— Werkopdracht —
Schrijf een vervolg op de forumdiscussie over het afbouwen van Seroxat dat direct na de laatste zin begint.

Op internet heb ik een stuk gelezen over het Withdrawal project en het ontwenningssyndroom.
Ik vermoed nu dat ik nog te snel ben afgebouwd maar wel onder begeleiding van de psych. De psych erkende dit syndroom waar ik erg blij mee was want voelde me niet gehoord en niet begrepen wat erg frustrerend is/was. Ook erkende de psych dat seroxat 1 van de rotste AD is om ervan af te komen.

Nu vond ik vandaag nog enkele pilletjes seroxat en heb ze versneden tot ongeveer 4 mg. Mijn hoop is dat de ontwenningsverschijnselen minder gaan worden en ik vermoed dat ik er gewoon 2 jaar voor uit moet trekken om af te bouwen, zeeeeer langzaam dus.
Dit is geen leven zo, huil de halve dag, ben ook alleen in huis, dus kan tegen niemand aanlullen en ik heb het gevoel dat anderen denken, ja hoor, nu heeft ze dit weer. dus sluit ik me maar af, wil niemand tot last zijn.
Dinsdag belt mn psych en hoop, ga er wel vanuit dat hij me zal steunen in mn gedachten over het anders/langzamer gaan afbouwen van dit rotmiddel.

Herkent iemand zich in mijn verhaal?

Grtjs Gerda

----------


## klaasvg

Gerda, je verhaal is helaas zeer herkenbaar voor mij en vele anderen hier. Cold turkey stoppen of te snel afbouwen veroorzaakt alle klachten die je noemt en kan zeer gevaarlijk zijn.
Je hebt denk ik geluk met een psych die de problemen erkent want de fabrikant GlaxoSmithKline heeft jarenlang beweert dat Seroxat onttrekking "mild en binnen 3 weken over" is, een van de meest grove en onbeschaamde leugens uit de medische historie waar vele onschuldigen, inclusief kinderen, een gruwelijke prijs voor betaald hebben.
Ik zou graag willen weten wie deze psych is omdat ik een netwerk wil opstellen van artsen die wel hulp bieden. Je kunt me evt. een personal mesage sturen.
En verder is het inderdaad het beste om terug te gaan naar een stabiele dosis en heel langaam af te bouwen met de 5-10% per 3-6 weken regel.

— Aangeleverde gegevens —

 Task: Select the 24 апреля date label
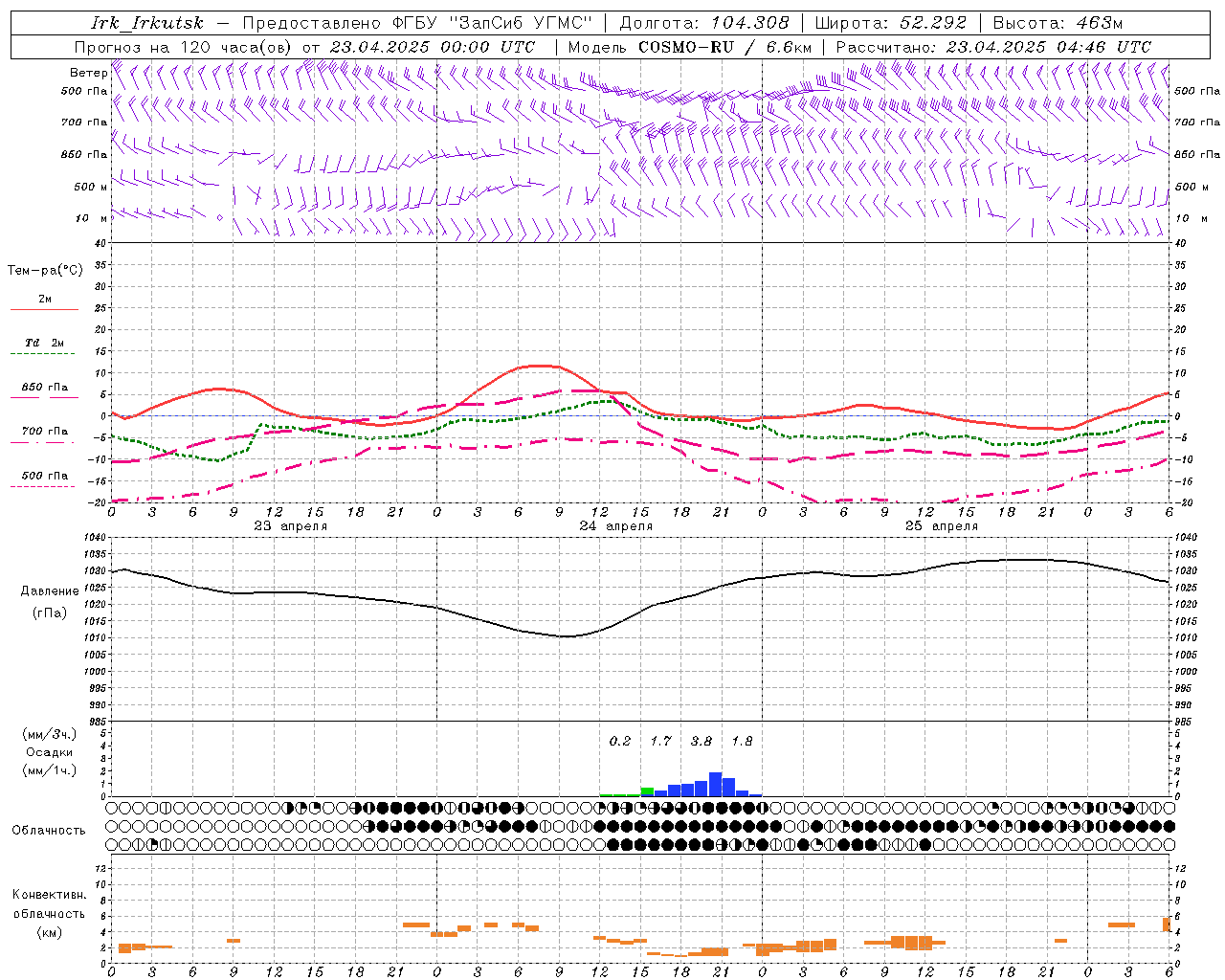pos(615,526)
* * *
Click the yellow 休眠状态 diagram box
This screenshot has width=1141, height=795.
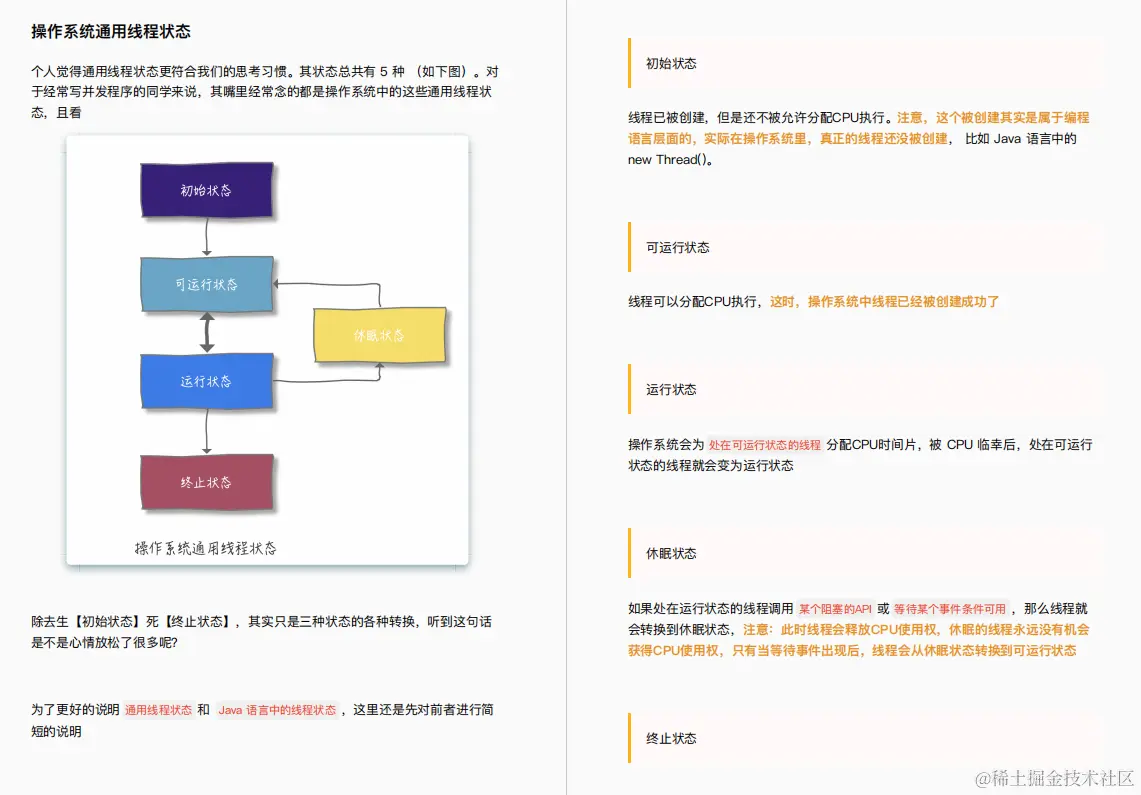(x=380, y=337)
---
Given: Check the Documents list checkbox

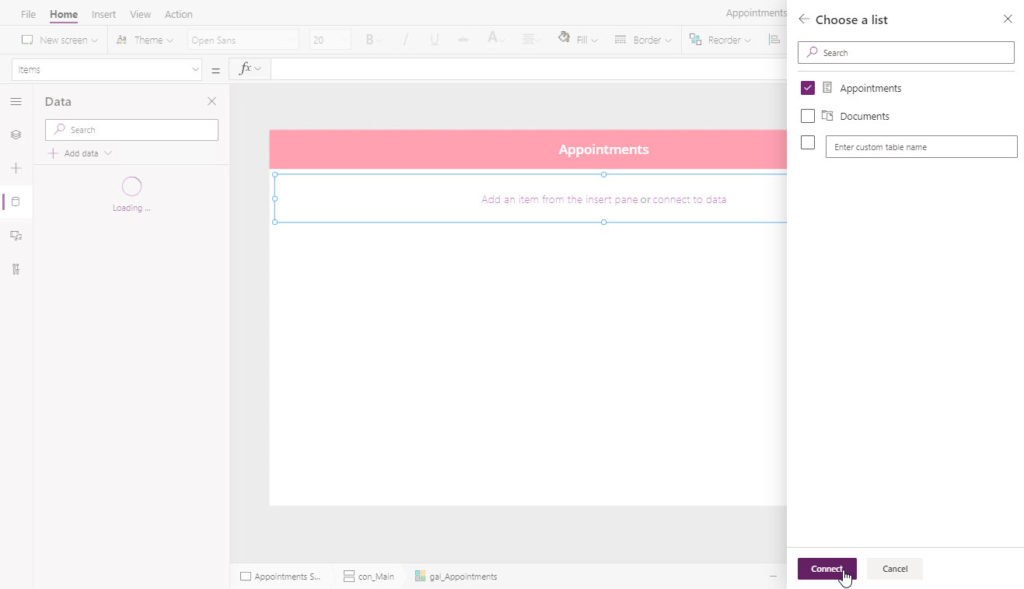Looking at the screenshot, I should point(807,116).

— Antwoord —
----------


## Geram

Dag Klaas,

Dank voor je reactie, voelde me al zo onbegrepen door derden en moet me steeds weer verdedigen, zo frustrerend!
Heb ik nog een vraagje, had het er al over in mn verhaaltje, maar dit vind ik nl het ergste en het engste: die kopstoringen, waarbij ik niets ( licht+geluid) kan verdragen, is dat ook 'normaal'?

Mn Psychiater is Mark Snitzelaar , hij werkt bij Pro Persona in Ede. weet alleen niet of hij het prettig vind om hem te noemen.


grtjs

----------


## klaasvg

Gerda, als je dat niet weet over die psychiater kun je zijn naam beter weghalen nu het nog makkelijk kan.
Niets is "normaal" aan dit middel en de gruwelijke onttrekkingsklachten maar de extreme overgevoeligheid voor licht en/of geluid is zeker een van de meest genoemende verschijnselen. Net als de hersenschokken of "brain zaps" die denk ik hetzelfde zijn als de "kopstoringen" die je noemt.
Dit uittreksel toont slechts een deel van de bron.